[Task to carry out]
How many lines in the material below contain the string "dimensions", with case counting? Reply with the number alone.

[Dataset excerpts]
----------

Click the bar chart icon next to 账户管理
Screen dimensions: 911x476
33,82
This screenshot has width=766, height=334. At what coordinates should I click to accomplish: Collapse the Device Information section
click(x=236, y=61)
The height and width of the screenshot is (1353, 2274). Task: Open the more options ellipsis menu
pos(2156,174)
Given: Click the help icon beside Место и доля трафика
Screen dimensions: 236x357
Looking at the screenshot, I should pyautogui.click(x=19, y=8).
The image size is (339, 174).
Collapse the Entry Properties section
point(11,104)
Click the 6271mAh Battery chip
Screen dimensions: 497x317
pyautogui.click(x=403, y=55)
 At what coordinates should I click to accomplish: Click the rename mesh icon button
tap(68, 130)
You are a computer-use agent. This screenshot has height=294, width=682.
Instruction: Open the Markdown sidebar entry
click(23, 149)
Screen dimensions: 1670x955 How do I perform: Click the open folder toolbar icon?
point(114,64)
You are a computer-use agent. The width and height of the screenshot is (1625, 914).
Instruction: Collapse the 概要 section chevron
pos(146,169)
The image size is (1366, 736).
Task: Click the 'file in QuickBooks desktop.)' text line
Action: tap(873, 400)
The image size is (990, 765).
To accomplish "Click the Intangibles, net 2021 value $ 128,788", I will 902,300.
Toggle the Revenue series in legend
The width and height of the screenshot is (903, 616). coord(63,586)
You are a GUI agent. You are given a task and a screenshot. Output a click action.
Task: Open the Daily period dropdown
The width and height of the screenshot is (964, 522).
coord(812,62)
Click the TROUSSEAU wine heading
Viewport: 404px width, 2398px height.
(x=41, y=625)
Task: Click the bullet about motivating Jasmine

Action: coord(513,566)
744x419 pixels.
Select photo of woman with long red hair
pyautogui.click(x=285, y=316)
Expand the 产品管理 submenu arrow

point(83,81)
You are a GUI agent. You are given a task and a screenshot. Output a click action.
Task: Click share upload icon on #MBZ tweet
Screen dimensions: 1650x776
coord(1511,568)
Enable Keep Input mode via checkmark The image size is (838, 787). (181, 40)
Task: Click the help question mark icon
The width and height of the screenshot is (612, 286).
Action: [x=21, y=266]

----------

[Full answer]
5